Stellantis abre centro de desmantelamento em Marrocos

A Stellantis inaugurou em Casablanca, Marrocos, o seu terceiro centro mundial de desmantelamento de veículos, no âmbito da estratégia de economia circular desenvolvida através da SUSTAINera

A nova infraestrutura é a primeira deste tipo da Stellantis na região do Médio Oriente e África (MEA) e junta-se aos centros já existentes em Turim, em Itália, e São Paulo, no Brasil.

O centro foi concebido para apoiar a organização dos fluxos de Veículos em Fim de Vida (VFV) em Marrocos e aumentar a disponibilidade de peças originais usadas e reutilizáveis na rede de pós-venda e nas plataformas digitais da Stellantis.

As principais atividades incluem a aquisição de VFV, o desmantelamento, a venda de peças usadas e a recolha de componentes para reciclagem.

“A economia circular é uma prioridade estratégica para a Stellantis no Médio Oriente e em África. Permite-nos combinar desempenho industrial, acessibilidade para os clientes e a utilização responsável dos recursos, enquanto asseguramos a nossa presença industrial a longo prazo em toda a região”, afirmou Samir Cherfan, Diretor de Operações para o Médio Oriente e África e Diretor Global de Micromobilidade da Stellantis.

Segundo a empresa, a estratégia regional assenta nos princípios dos 4R — reconstrução, reparação, reutilização e reciclagem —, com o objetivo de prolongar a vida útil dos veículos e das peças e tornar as soluções mais acessíveis para clientes e profissionais.
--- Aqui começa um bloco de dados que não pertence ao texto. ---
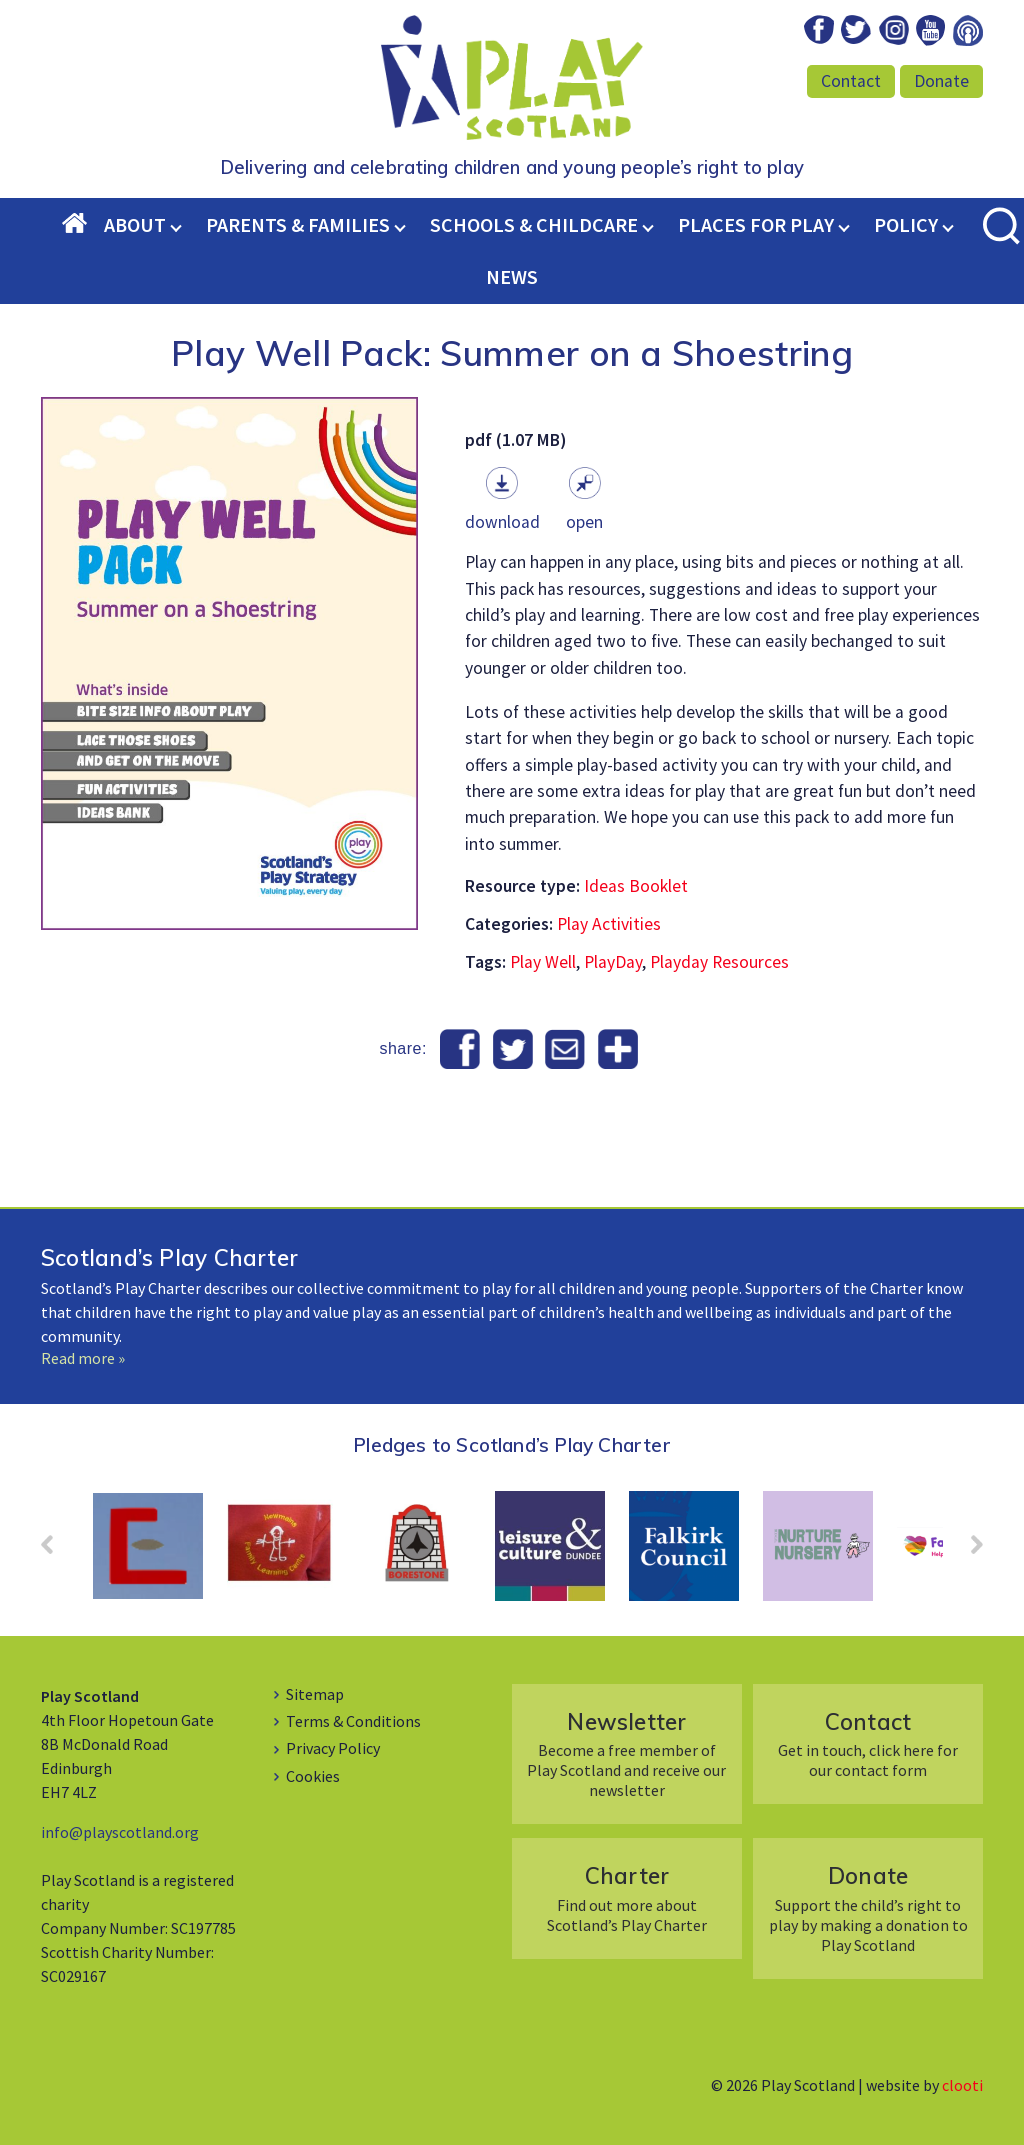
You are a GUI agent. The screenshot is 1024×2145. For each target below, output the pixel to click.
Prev (57, 1551)
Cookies (313, 1776)
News (512, 276)
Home (83, 225)
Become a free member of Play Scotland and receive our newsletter (627, 1753)
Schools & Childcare (534, 224)
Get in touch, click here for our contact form (868, 1743)
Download (502, 522)
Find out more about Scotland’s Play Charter (627, 1897)
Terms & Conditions (353, 1721)
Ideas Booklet (636, 886)
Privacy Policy (333, 1748)
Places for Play (756, 224)
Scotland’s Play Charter (169, 1257)
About (135, 224)
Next (967, 1551)
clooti (962, 2085)
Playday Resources (719, 962)
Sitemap (315, 1694)
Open (584, 522)
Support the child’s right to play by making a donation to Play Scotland (868, 1907)
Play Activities (609, 924)
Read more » (83, 1358)
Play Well (543, 962)
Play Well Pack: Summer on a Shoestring (512, 353)
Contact (851, 81)
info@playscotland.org (120, 1832)
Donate (941, 81)
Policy (906, 224)
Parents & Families (298, 224)
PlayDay (613, 962)
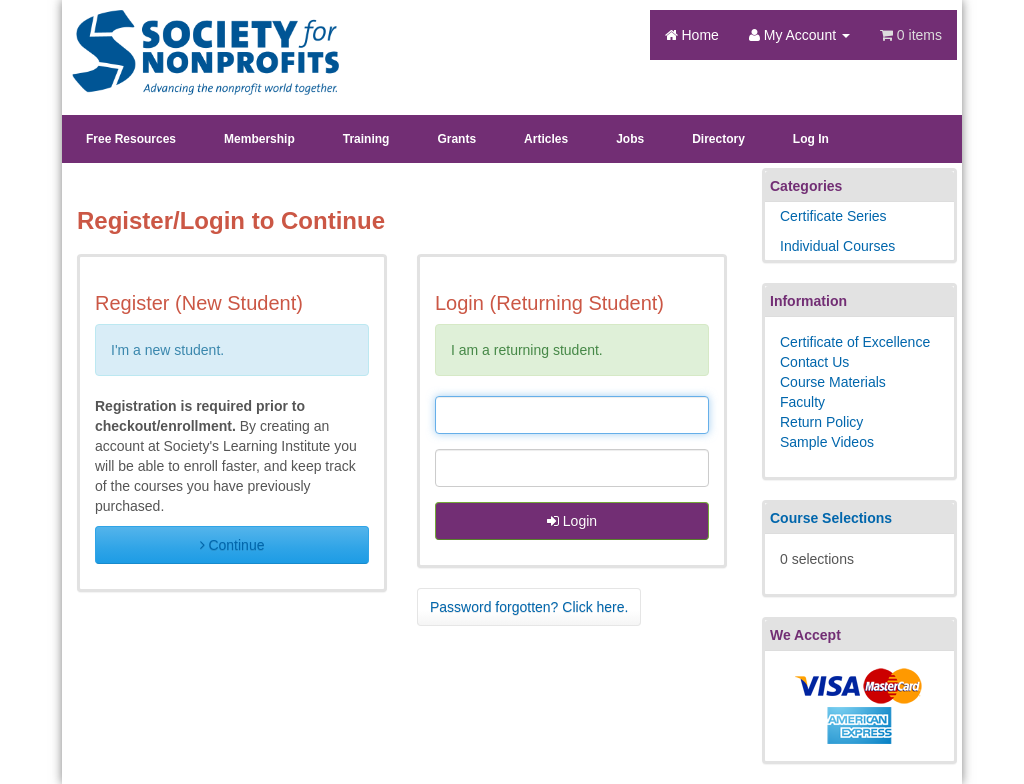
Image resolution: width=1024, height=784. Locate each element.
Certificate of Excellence (855, 342)
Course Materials (833, 382)
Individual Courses (837, 246)
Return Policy (821, 422)
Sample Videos (827, 442)
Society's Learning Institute (194, 35)
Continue (232, 545)
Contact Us (814, 362)
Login (572, 521)
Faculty (802, 402)
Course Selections (831, 518)
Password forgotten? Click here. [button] (529, 607)
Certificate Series (833, 216)
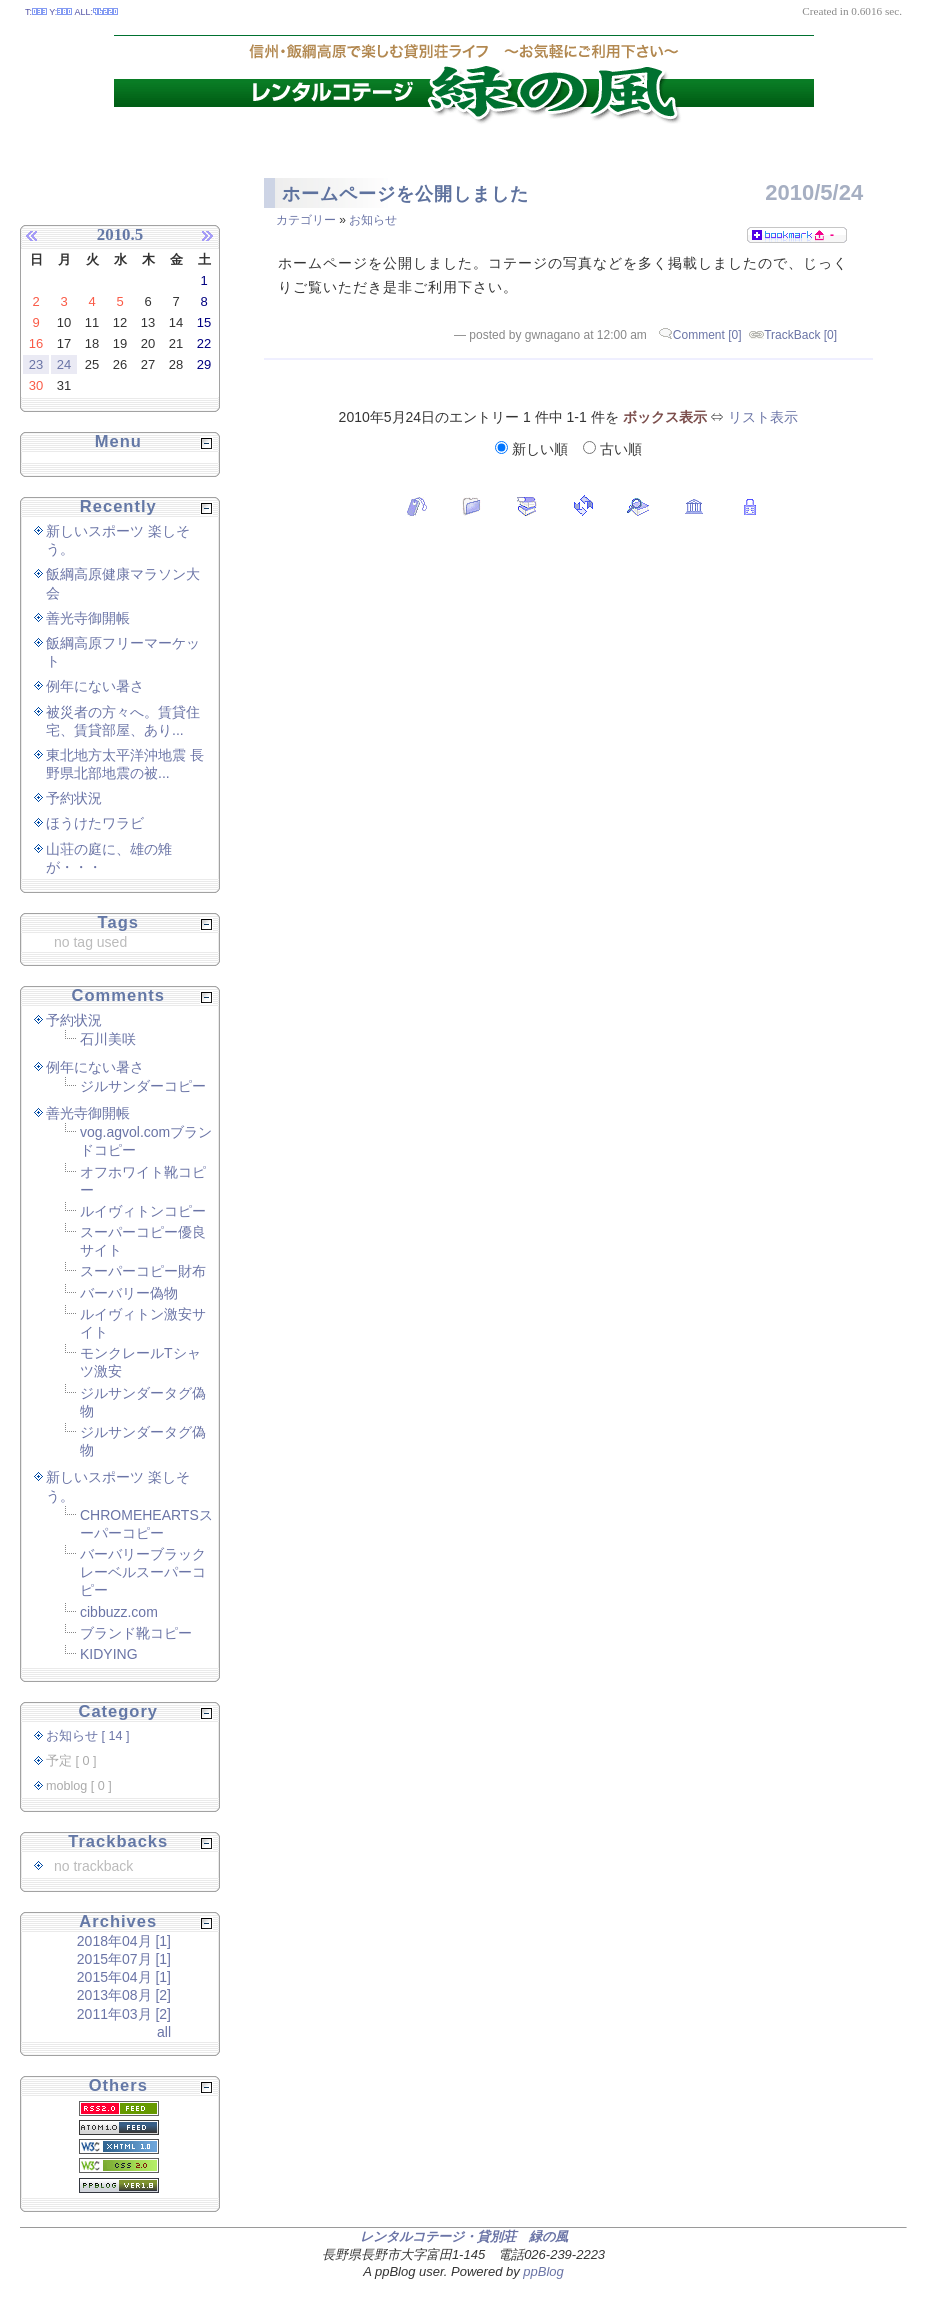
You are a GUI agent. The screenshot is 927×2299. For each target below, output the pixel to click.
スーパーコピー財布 (143, 1271)
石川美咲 (108, 1039)
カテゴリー (306, 220)
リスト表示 (763, 417)
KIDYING (109, 1654)
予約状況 (74, 798)
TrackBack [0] (800, 335)
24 (64, 364)
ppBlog (543, 2271)
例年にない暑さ (95, 686)
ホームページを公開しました (405, 194)
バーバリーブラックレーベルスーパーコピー (143, 1572)
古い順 (612, 449)
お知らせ (373, 220)
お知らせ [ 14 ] (88, 1736)
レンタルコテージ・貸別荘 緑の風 (464, 2236)
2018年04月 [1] (124, 1941)
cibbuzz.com (119, 1612)
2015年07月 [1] (124, 1959)
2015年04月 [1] (124, 1977)
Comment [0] (707, 335)
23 (36, 364)
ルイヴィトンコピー (143, 1211)
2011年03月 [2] (124, 2014)
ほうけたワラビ (95, 823)
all (164, 2032)
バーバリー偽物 (129, 1293)
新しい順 (533, 449)
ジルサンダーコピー (143, 1086)
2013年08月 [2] (124, 1995)
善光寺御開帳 (88, 618)
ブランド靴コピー (136, 1633)
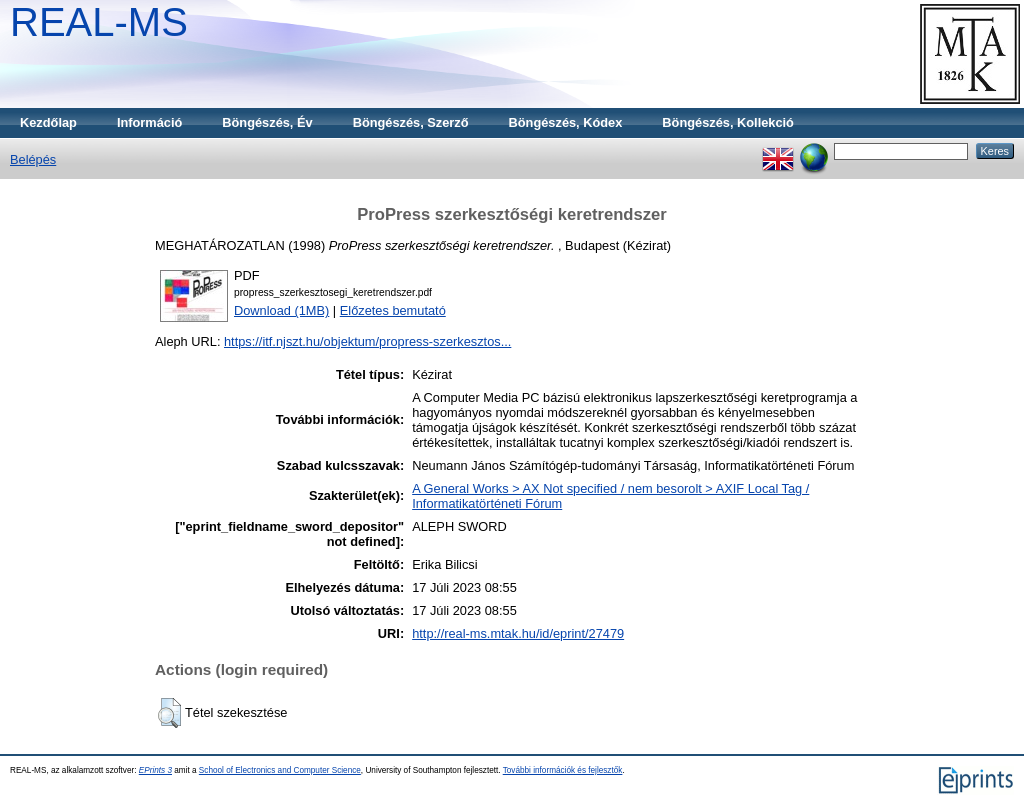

Na região MEA, estas atividades incluem a venda de peças reconstruídas, a venda de peças originais usadas através da plataforma B-Parts e parcerias ligadas à reciclagem e aos VFV.

O novo centro de Casablanca representa um investimento de 1,6 milhões de euros, ocupa uma área de 6.000 m2 e terá capacidade para desmantelar até 10.000 veículos por ano. A plena capacidade, deverá gerar cerca de 150 postos de trabalho diretos e indiretos.

Com esta unidade, a Stellantis pretende reforçar a criação de um ecossistema regional mais estruturado, rastreável e alinhado com as exigências de conformidade, colocando Marrocos como ponto de referência industrial para as atividades de economia circular na região.